Saisie par Washington d’une requête visant à restreindre l’accès à son territoire aux voyageurs de 3 pays africains dont la RDC pour des raisons liées à Ebola, la Belgique a opposé une fin de non-recevoir. Bruxelles exclut toute mesure discriminatoire fondée sur la nationalité.
Les États-Unis ont récemment sollicité la Belgique,et probablement d’autres partenaires européens pour qu’elle interdise l’entrée sur son territoire aux ressortissants de la République démocratique du Congo (RDC), du Soudan du Sud et de l’Ouganda.
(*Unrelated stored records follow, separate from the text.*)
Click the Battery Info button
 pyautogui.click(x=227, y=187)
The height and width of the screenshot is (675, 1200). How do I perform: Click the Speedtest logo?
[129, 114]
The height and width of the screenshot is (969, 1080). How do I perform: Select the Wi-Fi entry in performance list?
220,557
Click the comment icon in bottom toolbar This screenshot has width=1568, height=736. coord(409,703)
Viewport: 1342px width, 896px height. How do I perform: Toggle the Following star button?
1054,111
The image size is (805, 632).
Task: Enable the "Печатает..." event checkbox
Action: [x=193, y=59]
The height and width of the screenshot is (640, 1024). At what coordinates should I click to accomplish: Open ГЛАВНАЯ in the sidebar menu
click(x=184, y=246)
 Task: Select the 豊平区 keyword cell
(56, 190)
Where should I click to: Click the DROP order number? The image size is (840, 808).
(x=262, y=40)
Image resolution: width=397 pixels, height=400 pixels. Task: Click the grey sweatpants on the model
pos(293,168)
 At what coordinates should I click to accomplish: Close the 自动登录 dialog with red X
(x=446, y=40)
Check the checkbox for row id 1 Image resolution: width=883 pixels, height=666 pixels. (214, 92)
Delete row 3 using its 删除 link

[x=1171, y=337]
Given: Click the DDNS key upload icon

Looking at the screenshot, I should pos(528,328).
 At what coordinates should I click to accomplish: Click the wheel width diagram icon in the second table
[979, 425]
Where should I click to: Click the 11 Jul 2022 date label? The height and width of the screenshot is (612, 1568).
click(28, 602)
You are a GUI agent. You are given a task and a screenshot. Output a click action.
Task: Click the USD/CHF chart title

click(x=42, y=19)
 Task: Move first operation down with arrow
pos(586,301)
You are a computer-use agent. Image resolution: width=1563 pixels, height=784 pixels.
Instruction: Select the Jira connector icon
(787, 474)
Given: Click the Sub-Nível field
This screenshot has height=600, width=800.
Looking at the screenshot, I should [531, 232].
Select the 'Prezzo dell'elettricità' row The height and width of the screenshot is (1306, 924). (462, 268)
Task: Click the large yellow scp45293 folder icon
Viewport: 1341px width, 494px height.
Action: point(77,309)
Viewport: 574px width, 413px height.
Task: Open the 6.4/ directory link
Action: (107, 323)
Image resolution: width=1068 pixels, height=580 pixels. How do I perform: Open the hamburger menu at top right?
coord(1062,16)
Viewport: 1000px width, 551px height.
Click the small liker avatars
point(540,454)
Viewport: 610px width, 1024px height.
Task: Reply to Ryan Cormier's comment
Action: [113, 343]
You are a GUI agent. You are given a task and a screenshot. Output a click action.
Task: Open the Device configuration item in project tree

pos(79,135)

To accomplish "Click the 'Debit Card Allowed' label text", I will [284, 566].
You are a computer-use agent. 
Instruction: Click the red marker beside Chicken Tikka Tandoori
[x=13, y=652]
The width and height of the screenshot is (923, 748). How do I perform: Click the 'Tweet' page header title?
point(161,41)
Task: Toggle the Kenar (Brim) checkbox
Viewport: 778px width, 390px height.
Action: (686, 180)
Motif invoqué : des craintes sanitaires liées au virus Ebola.
Par la voix de son ministre de la Santé, Frank Vandenbroucke, Bruxelles a fermement rejeté cette demande.
« La Belgique s’aligne sur la position commune de l’Union européenne », a-t-il déclaré, précisant qu’aucune « interdiction d’entrée » fondée sur la nationalité n’est envisagée en Europe.
Le ministre belge a par ailleurs vivement critiqué la position américaine, qu’il juge contraire à l’approche scientifique et solidaire défendue par l’UE face aux menaces épidémiques.
« On ne lutte pas contre Ebola en stigmatisant des populations entières », a-t-il martelé.
Cette prise de position intervient alors que l’Organisation mondiale de la santé (OMS) n’a émis aucune recommandation de restriction de voyage à l’encontre des trois pays concernés. La RDC, le Soudan du Sud et l’Ouganda ont par le passé connu des épisodes épidémiques, mais disposent désormais de systèmes de surveillance renforcés.
Loin de céder aux pressions américaines, la Belgique assume une ligne européenne claire : pas de fermeture des frontières sur critère national, mais une coopération sanitaire renforcée. Une réponse qui pourrait faire école au sein de l’Union.